Leendert "Leen" Huijzer (/nl/; born 23 March 1946), better known by his stage name Lee Towers, is a Dutch singer with international success. He remains one of the best-selling Dutch artists, and held the record for the most concerts performed by a single artist at Rotterdam Ahoy, until it was taken by Frans Bauer in 2024.

==Career==
Towers' performing range has included pop, show tunes, country, soul and gospel.

He was discovered in 1975 as "The Singing Crane Mechanic", while laboring as a dockworker in Rotterdam. His music has charted in the Dutch music charts successfully from the early 1970s up until the present day.

He is well known in the Netherlands for bringing large theatrical performances to his fans in the style of Las Vegas shows. He holds a record in the Netherlands for performing the most concerts for a single artist at one single venue. Since the 1980s, Towers has held 50 gala performances at Rotterdam Ahoy, a multi-purpose arena, which now hosts a bronze bust of him at the entrance.
Towers was initially part of the show orchestra Len Hauser & the Drifting Five and broke through in 1975 when he was presented by Willem Duys as the singing crane operator from Rotterdam (however he worked as a maintenance bank worker at the Boele shipyard in Bolnes). He recorded his first single, "Louisa", under the name Leen Huizer.

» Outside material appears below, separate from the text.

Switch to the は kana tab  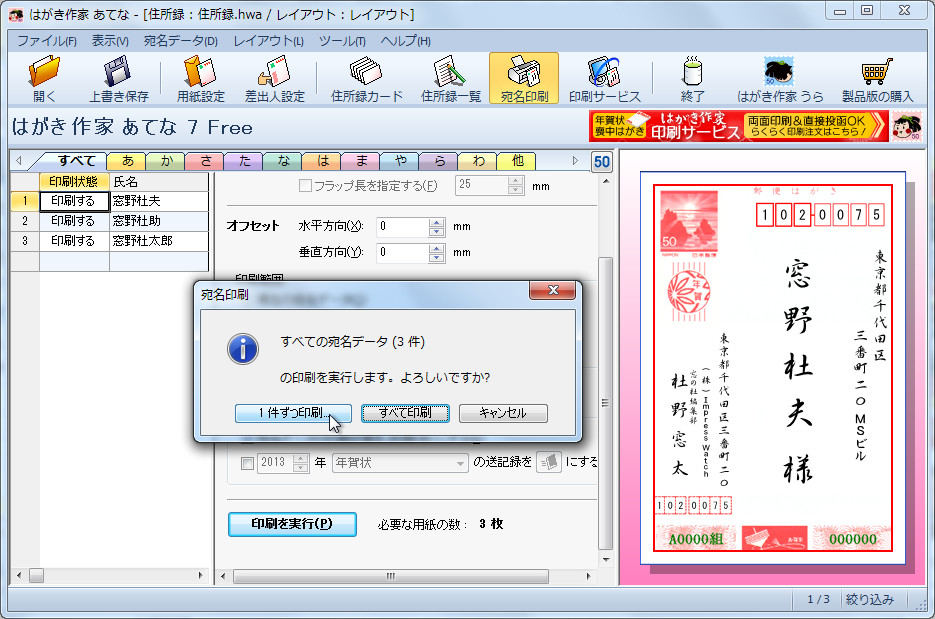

Later, around 1971, there was the Dutch single "Nina Nina Nina", which he released under the name Len Hauser. Willem Duys released the first single performed under the name Lee Towers on the radio program "Music Mosaic"; the song was "It's Raining in My Heart", composed by the lead singer of the Outsiders, Wally Tax. "It's Raining in My Heart" made it to the charts. The next single, "You'll Never Walk Alone" (released as "You Never Walk Alone"), became Towers' biggest hit and was in the top 10 for weeks.

Towers gave his first major concert in De Doelen in Rotterdam in 1980, a unique achievement for the time. In 1981, a concert followed in a sold out venue. He then took the step to Ahoy in 1984 where he produced a sold out show twice.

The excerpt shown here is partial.